EXERCISE DIRECTIONS
Copy every line of the records that contains the string "pixels", matching its case exactly.

————————

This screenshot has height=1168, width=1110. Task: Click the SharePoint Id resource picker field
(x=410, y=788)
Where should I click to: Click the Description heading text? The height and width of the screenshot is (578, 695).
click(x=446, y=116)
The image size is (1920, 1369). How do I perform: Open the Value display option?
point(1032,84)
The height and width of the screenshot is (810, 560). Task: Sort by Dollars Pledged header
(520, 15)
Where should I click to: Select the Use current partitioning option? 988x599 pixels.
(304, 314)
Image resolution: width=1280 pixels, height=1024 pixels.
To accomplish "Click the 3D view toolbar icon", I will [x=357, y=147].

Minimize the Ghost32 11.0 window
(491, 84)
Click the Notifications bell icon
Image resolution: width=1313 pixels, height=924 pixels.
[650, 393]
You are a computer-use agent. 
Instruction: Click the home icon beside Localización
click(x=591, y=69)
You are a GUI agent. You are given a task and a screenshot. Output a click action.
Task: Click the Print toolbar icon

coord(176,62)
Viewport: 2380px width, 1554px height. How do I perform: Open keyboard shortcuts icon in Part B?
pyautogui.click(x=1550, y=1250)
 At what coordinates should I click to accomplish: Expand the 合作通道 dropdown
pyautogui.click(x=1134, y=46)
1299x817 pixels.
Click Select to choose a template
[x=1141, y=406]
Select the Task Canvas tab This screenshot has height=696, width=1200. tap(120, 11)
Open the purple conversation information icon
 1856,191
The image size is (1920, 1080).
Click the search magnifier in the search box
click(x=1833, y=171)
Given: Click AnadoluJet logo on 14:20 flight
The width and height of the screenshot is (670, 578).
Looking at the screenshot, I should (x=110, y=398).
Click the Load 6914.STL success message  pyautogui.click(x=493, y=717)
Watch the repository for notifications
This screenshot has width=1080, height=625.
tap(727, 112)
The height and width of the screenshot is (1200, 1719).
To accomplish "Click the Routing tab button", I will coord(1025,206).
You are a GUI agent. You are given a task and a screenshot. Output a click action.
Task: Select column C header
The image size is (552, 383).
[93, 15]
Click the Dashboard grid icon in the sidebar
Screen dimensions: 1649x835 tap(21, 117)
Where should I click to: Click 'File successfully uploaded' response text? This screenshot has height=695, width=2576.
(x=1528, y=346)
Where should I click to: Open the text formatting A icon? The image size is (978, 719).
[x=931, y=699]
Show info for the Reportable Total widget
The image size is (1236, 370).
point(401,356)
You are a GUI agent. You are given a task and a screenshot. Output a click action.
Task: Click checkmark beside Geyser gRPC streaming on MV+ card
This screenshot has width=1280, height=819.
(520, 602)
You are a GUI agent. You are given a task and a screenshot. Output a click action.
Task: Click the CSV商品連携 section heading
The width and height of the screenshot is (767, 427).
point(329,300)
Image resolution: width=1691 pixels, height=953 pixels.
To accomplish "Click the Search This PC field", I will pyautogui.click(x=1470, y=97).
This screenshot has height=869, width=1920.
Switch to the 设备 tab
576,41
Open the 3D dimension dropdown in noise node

————————

TASK ANSWER
Where should I click to: Select the Use current partitioning option? 988x599 pixels.
Image resolution: width=1280 pixels, height=1024 pixels.
Image resolution: width=1313 pixels, height=924 pixels.
1299x817 pixels.
Image resolution: width=1691 pixels, height=953 pixels.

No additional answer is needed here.